-------- LISTED RECORDS

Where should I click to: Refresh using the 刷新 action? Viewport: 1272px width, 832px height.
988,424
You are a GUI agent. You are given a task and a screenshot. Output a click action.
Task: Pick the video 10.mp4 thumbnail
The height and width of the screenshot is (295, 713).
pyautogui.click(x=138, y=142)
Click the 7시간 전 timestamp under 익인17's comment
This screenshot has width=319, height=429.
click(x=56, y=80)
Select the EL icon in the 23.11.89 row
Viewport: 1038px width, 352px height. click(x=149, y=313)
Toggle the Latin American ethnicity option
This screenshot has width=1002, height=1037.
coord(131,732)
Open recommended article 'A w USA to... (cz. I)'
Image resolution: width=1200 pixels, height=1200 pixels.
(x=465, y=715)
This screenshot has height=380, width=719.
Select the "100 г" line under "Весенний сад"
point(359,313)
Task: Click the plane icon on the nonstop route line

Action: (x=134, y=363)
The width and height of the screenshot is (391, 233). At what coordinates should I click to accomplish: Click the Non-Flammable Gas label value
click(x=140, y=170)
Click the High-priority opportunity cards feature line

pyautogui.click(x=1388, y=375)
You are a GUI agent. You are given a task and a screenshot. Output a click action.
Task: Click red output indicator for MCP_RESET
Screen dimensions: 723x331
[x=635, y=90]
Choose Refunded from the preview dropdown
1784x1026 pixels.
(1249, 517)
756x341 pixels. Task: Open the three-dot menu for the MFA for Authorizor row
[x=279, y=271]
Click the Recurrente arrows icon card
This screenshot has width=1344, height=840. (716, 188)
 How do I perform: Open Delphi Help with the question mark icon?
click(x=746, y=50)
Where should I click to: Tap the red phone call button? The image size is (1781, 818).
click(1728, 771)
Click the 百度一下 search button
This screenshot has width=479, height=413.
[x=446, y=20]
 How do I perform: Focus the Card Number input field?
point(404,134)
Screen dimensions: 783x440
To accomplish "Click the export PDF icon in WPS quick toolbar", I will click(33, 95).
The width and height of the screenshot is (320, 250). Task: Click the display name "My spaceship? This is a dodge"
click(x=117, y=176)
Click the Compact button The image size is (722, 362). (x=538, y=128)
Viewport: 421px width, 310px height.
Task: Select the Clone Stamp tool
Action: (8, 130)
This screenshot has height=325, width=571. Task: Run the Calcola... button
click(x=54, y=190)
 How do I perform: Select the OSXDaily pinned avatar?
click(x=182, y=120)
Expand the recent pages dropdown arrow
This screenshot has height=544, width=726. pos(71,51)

----------------

» THE TASK: Take the material above and print all of it exactly.

» WRITTEN ANSWER:
Where should I click to: Refresh using the 刷新 action? Viewport: 1272px width, 832px height.
988,424
You are a GUI agent. You are given a task and a screenshot. Output a click action.
Task: Pick the video 10.mp4 thumbnail
The height and width of the screenshot is (295, 713).
pyautogui.click(x=138, y=142)
Click the 7시간 전 timestamp under 익인17's comment
This screenshot has width=319, height=429.
click(x=56, y=80)
Select the EL icon in the 23.11.89 row
Viewport: 1038px width, 352px height. click(x=149, y=313)
Toggle the Latin American ethnicity option
This screenshot has width=1002, height=1037.
coord(131,732)
Open recommended article 'A w USA to... (cz. I)'
Image resolution: width=1200 pixels, height=1200 pixels.
(x=465, y=715)
This screenshot has height=380, width=719.
Select the "100 г" line under "Весенний сад"
point(359,313)
Task: Click the plane icon on the nonstop route line

Action: (x=134, y=363)
The width and height of the screenshot is (391, 233). At what coordinates should I click to accomplish: Click the Non-Flammable Gas label value
click(x=140, y=170)
Click the High-priority opportunity cards feature line

pyautogui.click(x=1388, y=375)
You are a GUI agent. You are given a task and a screenshot. Output a click action.
Task: Click red output indicator for MCP_RESET
Screen dimensions: 723x331
[x=635, y=90]
Choose Refunded from the preview dropdown
1784x1026 pixels.
(1249, 517)
756x341 pixels. Task: Open the three-dot menu for the MFA for Authorizor row
[x=279, y=271]
Click the Recurrente arrows icon card
This screenshot has width=1344, height=840. (716, 188)
 How do I perform: Open Delphi Help with the question mark icon?
click(x=746, y=50)
Where should I click to: Tap the red phone call button? The image size is (1781, 818).
click(1728, 771)
Click the 百度一下 search button
This screenshot has width=479, height=413.
[x=446, y=20]
 How do I perform: Focus the Card Number input field?
point(404,134)
Screen dimensions: 783x440
To accomplish "Click the export PDF icon in WPS quick toolbar", I will click(33, 95).
The width and height of the screenshot is (320, 250). Task: Click the display name "My spaceship? This is a dodge"
click(x=117, y=176)
Click the Compact button The image size is (722, 362). (x=538, y=128)
Viewport: 421px width, 310px height.
Task: Select the Clone Stamp tool
Action: (8, 130)
This screenshot has height=325, width=571. Task: Run the Calcola... button
click(x=54, y=190)
 How do I perform: Select the OSXDaily pinned avatar?
click(x=182, y=120)
Expand the recent pages dropdown arrow
This screenshot has height=544, width=726. pos(71,51)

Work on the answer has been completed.